_WRITTEN TASK_
Convert the lines below into a numbered list, omitting any blank lines and leaving out the pictures.

[Begin MATERIAL PROVIDED]

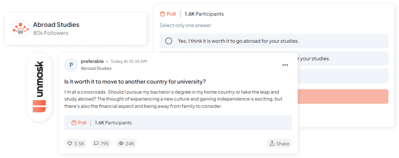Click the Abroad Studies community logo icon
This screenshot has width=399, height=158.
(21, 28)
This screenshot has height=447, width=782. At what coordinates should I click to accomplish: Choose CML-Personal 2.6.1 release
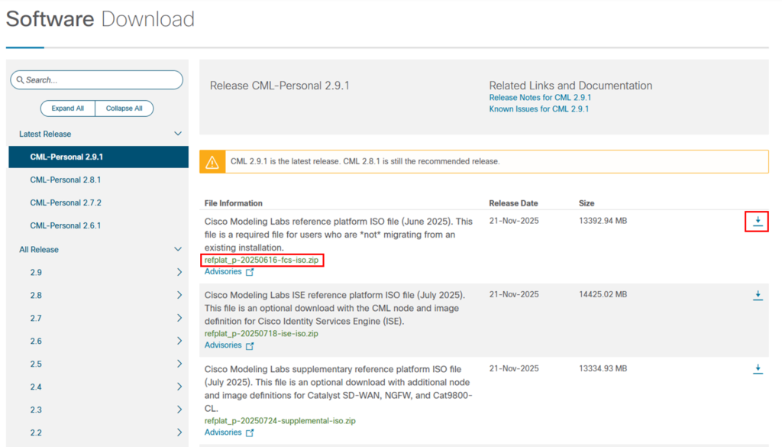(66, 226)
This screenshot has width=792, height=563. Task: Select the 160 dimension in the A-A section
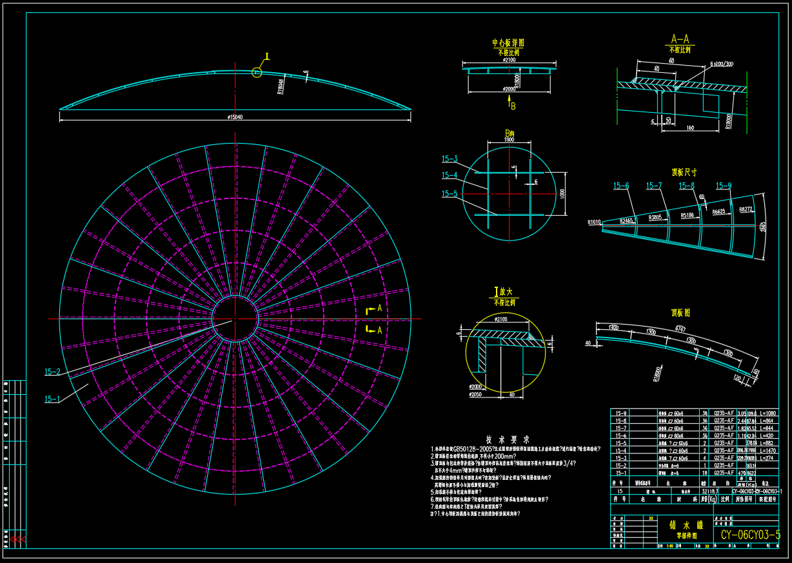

[End MATERIAL PROVIDED]

_FULL OUTPUT_
1. Click the Abroad Studies community logo icon
2. This screenshot has width=399, height=158.
3. (21, 28)
4. This screenshot has height=447, width=782. At what coordinates should I click to accomplish: Choose CML-Personal 2.6.1 release
5. (66, 226)
6. This screenshot has width=792, height=563. Task: Select the 160 dimension in the A-A section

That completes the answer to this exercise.